◆ **Aim of the exercise**:
A verbatim reproduction of every entry is the expected answer.

◆ **Material for the task**:

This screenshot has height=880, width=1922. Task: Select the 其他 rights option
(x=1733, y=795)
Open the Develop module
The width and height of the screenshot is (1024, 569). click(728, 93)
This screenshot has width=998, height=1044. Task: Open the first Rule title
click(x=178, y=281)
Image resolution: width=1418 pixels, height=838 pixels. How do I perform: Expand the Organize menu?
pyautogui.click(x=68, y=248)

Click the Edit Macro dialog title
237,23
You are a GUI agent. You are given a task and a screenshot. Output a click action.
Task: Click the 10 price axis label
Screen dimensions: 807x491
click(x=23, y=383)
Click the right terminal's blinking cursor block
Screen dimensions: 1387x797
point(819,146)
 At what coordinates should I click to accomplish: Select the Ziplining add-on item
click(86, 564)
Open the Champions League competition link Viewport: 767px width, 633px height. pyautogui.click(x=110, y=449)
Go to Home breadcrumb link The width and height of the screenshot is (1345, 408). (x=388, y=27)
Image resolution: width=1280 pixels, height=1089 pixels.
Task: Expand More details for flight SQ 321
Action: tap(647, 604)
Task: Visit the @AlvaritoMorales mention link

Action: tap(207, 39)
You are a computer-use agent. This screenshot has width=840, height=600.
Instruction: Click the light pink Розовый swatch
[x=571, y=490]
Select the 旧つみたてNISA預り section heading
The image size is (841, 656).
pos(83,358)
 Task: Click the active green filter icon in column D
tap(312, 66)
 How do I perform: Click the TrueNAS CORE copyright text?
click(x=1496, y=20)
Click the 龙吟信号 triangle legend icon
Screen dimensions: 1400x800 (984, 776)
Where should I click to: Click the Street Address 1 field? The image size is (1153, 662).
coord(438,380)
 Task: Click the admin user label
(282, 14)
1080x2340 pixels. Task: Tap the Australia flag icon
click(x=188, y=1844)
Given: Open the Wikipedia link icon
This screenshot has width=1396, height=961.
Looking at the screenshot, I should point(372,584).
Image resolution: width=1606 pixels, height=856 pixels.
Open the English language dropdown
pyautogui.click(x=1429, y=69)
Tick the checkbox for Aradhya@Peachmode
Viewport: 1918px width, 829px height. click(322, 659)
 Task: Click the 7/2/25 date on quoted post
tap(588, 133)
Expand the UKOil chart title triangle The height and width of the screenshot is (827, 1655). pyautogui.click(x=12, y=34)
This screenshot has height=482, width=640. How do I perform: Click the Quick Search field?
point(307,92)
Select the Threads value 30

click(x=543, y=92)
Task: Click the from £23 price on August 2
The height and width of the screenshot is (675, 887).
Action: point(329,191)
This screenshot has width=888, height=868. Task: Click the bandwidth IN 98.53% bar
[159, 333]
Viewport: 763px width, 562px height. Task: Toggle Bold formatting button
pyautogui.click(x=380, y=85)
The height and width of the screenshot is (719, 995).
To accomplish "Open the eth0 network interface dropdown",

◆ **Reply**:
This screenshot has height=880, width=1922. Task: Select the 其他 rights option
(x=1733, y=795)
Open the Develop module
The width and height of the screenshot is (1024, 569). click(728, 93)
This screenshot has width=998, height=1044. Task: Open the first Rule title
click(x=178, y=281)
Image resolution: width=1418 pixels, height=838 pixels. How do I perform: Expand the Organize menu?
pyautogui.click(x=68, y=248)

Click the Edit Macro dialog title
237,23
You are a GUI agent. You are given a task and a screenshot. Output a click action.
Task: Click the 10 price axis label
Screen dimensions: 807x491
click(x=23, y=383)
Click the right terminal's blinking cursor block
Screen dimensions: 1387x797
point(819,146)
 At what coordinates should I click to accomplish: Select the Ziplining add-on item
click(86, 564)
Open the Champions League competition link Viewport: 767px width, 633px height. pyautogui.click(x=110, y=449)
Go to Home breadcrumb link The width and height of the screenshot is (1345, 408). (x=388, y=27)
Image resolution: width=1280 pixels, height=1089 pixels.
Task: Expand More details for flight SQ 321
Action: tap(647, 604)
Task: Visit the @AlvaritoMorales mention link

Action: tap(207, 39)
You are a computer-use agent. This screenshot has width=840, height=600.
Instruction: Click the light pink Розовый swatch
[x=571, y=490]
Select the 旧つみたてNISA預り section heading
The image size is (841, 656).
pos(83,358)
 Task: Click the active green filter icon in column D
tap(312, 66)
 How do I perform: Click the TrueNAS CORE copyright text?
click(x=1496, y=20)
Click the 龙吟信号 triangle legend icon
Screen dimensions: 1400x800 (984, 776)
Where should I click to: Click the Street Address 1 field? The image size is (1153, 662).
coord(438,380)
 Task: Click the admin user label
(282, 14)
1080x2340 pixels. Task: Tap the Australia flag icon
click(x=188, y=1844)
Given: Open the Wikipedia link icon
This screenshot has width=1396, height=961.
Looking at the screenshot, I should point(372,584).
Image resolution: width=1606 pixels, height=856 pixels.
Open the English language dropdown
pyautogui.click(x=1429, y=69)
Tick the checkbox for Aradhya@Peachmode
Viewport: 1918px width, 829px height. click(322, 659)
 Task: Click the 7/2/25 date on quoted post
tap(588, 133)
Expand the UKOil chart title triangle The height and width of the screenshot is (827, 1655). pyautogui.click(x=12, y=34)
This screenshot has height=482, width=640. How do I perform: Click the Quick Search field?
point(307,92)
Select the Threads value 30

click(x=543, y=92)
Task: Click the from £23 price on August 2
The height and width of the screenshot is (675, 887).
Action: point(329,191)
This screenshot has width=888, height=868. Task: Click the bandwidth IN 98.53% bar
[159, 333]
Viewport: 763px width, 562px height. Task: Toggle Bold formatting button
pyautogui.click(x=380, y=85)
The height and width of the screenshot is (719, 995).
To accomplish "Open the eth0 network interface dropdown",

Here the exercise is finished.